Furthermore, Todd says that “Zerzan’s vision of unmediated community presumes the absence of private property and state power; clearly, fascism is inconceivable without the presence of both.” But while these elements were present in the German and Italian forms of fascism which seized State power, they are not necessarily applicable to post-war strains of fascism such as Third Position and the New Right. It is followers of these newer strains (and not the traditional Hitler clones) that are interested in Zerzan.

For example, in 1985, Fifth Estate denounced KKK leader Bob Miles for referring to himself as an anarchist. At the same time, Tom Metzger of the White Aryan Resistance denounced capitalism while simultaneously advocating for a white homeland in the Pacific Northwest.
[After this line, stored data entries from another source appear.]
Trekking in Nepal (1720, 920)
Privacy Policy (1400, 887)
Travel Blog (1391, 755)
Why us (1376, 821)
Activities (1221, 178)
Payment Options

In doing so, his organization attracted ex-Wobblies like John Jewell.

And, it does not take much imagination to understand how this demand for a white homeland has, over the years, receded to advocating for stateless–but racially homogenous–all-white communities. Naturally, some of these advocates also wish that property be abolished within these communities. After all, there is a long history of fascist anti-capitalism, even among German Nazi party members such as Otto Strasser.

So, if there is such a great gulf between Zerzan and fascists on the basis of the State and private ownership, then why do they have such interest in him?

Whatever the merits of Zerzan’s project are, considering the present circumstances, I wish that he would take precautions to counter the appropriation of his project by these other, disturbing trends, regardless of the reasons for this intersection. Despite their objections, neither Malgraith nor Todd recognize, nor address, this issue.

Spencer Sunshine
New York City

HEMP EATERS KNOW

It was a pleasure to read the FE’s piece in the Fall 2009 issue on N.I. Vavilov by Geoff Hall. I just want to point out that he is not such an unknown, unsung hero in the West as your writer implies. Erudite pot-heads have long venerated him for discovering the origins of cannabis in Central Asia (near the origin-place of apples). See, e.g., Orgies of the Hemp Eaters, by Bey and Zug, (Autonomedia 2004), p. 633.

And, if you like Vavilov, look for the works of American geographer Carol O. Sauer, who is similarly inspiring. If I remember correctly, Sauer discovered the origin of chili peppers (Mexico); he’s also a beautiful writer.

P. L. Wilson
New Paltz N.Y.

MINOR CARPING

I thought Richard Gilman-Opalsky’s, “Freejazz & Other Insurrections,” in the Fall 2009 FE, was outstanding.

Although I was a little bothered by the experts he relied on, I was educated by the author’s distinction between conventional and radical listening, which framed a discussion of linear and less linear music. He makes a good case for the liberatory potential of fringe jazz, while cautioning on the limitations of temporary moments of freedom, such as those experienced at an avant garde concert, in that capital’s forces are a constant and, to be bested, would need to be opposed by a constant radicalism.

As to experts, I don’t object to the insights of Theodor Adorno, but I wonder why radicals keep looking back to that discussion of jazz and mass media’s debasement of listening presented in the 1940s, when more searching accounts have been written since, such as Attali’s Noise or (closer to home) Cutler’s File Under Culture, this last title published by Autonomedia.

However, this minor carping on my part doesn’t detract from the forceful and persuasive argument of the piece.